Bill Paddock

Personal information
- Full name: William Paddock
- Date of birth: 6 February 1862
- Place of birth: West Bromwich, England
- Date of death: April 1938
- Place of death: West Bromwich, England
- Position(s): Winger

Senior career*
- Years: Team / Apps / (Gls)
- –1886: West Bromwich Unity
- 1886–88: West Bromwich Albion

= Bill Paddock =

English footballer

Bill Paddock (6 February 1862 – April 1938) was an English footballer who played as a winger and inside-left for West Bromwich Albion in the 1880s.

== Career ==
Paddock was born in West Bromwich and played for Christ Church School and West Bromwich Unity before joining West Bromwich Albion in 1886. His first competitive game for the club was in the first round of the 1886–87 FA Cup, a 6–0 win over Burton Wanderers in which he scored one of the goals. He was quickly reckoned to be a "valuable man in the left wing of the Albion; he quick and sure, and he is splendid shot for goal."

He was a regular in the side up to and including the 1887 FA Cup Final, in which he picked up a runners-up medal.
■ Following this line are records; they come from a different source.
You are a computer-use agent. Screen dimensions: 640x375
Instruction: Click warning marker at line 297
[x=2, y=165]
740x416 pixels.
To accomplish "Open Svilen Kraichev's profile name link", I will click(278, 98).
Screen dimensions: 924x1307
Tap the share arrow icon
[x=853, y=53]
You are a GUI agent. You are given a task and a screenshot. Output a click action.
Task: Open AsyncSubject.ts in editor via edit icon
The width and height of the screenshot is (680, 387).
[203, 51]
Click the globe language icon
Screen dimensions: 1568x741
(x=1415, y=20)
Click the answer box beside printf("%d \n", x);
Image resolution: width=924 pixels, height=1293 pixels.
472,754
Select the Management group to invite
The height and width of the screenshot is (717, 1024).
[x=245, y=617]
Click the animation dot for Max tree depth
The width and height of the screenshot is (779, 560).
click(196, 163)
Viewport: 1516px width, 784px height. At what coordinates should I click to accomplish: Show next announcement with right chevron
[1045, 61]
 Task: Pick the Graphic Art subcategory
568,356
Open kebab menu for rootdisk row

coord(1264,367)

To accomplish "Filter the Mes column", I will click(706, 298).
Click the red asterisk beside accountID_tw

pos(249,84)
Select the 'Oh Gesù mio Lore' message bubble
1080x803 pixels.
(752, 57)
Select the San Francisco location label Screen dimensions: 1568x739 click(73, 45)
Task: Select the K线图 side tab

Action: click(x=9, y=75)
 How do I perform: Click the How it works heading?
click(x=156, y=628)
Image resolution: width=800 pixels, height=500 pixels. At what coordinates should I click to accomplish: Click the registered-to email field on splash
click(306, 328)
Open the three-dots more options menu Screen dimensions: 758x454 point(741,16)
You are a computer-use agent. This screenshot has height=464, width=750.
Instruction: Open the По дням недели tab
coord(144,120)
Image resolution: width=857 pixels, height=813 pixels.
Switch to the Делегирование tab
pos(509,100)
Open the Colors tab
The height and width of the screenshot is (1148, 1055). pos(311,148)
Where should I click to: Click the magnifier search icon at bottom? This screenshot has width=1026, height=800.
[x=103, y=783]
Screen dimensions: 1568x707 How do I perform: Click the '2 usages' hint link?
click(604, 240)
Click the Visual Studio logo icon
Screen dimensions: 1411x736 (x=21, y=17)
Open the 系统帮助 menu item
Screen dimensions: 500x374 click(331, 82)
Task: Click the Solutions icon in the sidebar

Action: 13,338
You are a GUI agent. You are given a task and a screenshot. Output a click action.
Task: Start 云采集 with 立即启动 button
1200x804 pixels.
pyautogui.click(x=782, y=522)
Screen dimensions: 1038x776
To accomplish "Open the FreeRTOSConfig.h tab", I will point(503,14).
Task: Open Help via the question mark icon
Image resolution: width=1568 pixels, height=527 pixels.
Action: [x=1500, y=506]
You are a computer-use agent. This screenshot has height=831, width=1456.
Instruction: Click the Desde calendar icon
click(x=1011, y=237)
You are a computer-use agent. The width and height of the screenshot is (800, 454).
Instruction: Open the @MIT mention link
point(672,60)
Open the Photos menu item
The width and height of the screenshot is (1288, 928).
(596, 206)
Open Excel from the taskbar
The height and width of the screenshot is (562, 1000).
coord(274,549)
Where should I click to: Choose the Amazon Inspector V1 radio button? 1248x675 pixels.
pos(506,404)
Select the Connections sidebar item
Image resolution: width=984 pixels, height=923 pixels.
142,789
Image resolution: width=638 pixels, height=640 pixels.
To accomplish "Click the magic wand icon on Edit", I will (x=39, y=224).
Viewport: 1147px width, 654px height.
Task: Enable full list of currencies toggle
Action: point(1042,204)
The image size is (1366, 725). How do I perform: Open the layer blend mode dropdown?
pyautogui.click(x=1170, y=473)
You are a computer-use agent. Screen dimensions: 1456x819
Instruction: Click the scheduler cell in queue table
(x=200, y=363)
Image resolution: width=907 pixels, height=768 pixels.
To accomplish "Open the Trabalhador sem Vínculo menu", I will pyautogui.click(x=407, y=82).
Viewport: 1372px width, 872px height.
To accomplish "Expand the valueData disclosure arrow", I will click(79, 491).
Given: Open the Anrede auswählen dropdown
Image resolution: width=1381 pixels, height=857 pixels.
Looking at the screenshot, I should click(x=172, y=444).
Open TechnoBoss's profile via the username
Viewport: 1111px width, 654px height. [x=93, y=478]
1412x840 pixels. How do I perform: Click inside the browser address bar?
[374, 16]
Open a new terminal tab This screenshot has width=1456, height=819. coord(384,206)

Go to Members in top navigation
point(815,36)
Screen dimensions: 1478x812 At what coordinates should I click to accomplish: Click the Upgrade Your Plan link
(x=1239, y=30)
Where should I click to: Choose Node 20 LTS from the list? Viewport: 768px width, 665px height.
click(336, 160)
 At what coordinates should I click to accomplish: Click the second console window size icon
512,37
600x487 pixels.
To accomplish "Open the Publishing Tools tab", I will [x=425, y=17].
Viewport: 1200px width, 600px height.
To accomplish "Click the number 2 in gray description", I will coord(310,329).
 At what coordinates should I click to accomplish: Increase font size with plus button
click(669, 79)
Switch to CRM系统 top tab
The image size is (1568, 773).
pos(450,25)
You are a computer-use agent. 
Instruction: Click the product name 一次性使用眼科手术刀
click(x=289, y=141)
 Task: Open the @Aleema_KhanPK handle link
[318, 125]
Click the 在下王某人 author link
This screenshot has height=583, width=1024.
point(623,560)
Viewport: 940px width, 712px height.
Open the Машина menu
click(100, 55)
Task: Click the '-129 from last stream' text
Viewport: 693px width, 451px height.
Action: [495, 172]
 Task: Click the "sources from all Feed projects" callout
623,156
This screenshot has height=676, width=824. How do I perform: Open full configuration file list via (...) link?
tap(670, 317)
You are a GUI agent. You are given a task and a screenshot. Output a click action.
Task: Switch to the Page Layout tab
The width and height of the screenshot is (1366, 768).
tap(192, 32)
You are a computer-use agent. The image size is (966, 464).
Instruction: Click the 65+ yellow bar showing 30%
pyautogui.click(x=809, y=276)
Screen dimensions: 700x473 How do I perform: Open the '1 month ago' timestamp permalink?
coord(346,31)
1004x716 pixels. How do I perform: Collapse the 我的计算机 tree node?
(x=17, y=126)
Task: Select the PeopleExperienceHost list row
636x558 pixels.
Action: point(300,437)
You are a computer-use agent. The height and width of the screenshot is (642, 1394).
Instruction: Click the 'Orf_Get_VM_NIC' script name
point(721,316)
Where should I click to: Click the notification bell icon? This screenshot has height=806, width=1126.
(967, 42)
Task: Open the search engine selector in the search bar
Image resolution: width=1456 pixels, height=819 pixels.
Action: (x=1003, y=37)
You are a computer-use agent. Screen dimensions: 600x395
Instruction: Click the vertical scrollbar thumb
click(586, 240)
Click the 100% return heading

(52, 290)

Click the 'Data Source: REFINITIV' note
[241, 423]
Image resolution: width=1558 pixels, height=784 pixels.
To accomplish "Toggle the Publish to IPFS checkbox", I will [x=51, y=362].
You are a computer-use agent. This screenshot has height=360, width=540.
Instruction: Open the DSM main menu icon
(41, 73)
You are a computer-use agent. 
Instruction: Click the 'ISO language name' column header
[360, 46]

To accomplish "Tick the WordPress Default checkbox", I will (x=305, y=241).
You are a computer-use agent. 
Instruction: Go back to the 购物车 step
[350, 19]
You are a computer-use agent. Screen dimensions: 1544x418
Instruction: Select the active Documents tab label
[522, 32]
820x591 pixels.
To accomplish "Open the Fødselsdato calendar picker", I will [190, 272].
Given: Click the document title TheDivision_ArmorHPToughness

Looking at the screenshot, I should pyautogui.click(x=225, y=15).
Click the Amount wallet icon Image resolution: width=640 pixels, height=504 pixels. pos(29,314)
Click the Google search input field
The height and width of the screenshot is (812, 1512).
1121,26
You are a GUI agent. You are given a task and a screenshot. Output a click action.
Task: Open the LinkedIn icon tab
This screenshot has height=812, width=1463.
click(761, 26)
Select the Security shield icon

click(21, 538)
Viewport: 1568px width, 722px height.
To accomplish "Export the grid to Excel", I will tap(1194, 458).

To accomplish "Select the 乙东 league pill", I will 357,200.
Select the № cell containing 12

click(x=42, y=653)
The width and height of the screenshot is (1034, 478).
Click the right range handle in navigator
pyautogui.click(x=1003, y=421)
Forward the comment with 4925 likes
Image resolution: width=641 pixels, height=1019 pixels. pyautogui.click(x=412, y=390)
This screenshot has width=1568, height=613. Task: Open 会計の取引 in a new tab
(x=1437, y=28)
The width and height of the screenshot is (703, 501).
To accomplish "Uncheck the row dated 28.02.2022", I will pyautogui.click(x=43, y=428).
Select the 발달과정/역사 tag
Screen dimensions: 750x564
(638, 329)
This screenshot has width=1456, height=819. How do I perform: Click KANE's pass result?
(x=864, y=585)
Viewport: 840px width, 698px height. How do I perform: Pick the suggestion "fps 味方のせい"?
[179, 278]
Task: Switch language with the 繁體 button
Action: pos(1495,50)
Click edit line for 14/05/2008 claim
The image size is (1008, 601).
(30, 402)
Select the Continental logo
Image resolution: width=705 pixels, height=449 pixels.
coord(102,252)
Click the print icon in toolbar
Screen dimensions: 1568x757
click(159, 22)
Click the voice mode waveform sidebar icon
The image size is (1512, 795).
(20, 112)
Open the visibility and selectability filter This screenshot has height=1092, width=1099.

It was one of three finals in which he appeared in the 1886–87 season; he scored in Albion's 4–0 win over Walsall Swifts in the final of the Staffordshire Senior Cup (the week after the FA Cup final), but was on the losing side against Long Eaton Rangers in the Birmingham Senior Cup.

Paddock was forced to retire from the game because of a knee injury after the 1887–88 season; although named as one of the club's registered professionals at the start of the season, he did not featured in any of the club's competitive matches.

==Family==

Bill's brother Jack was a player and trainer for West Bromwich Albion, and Jack's son John later played for the club.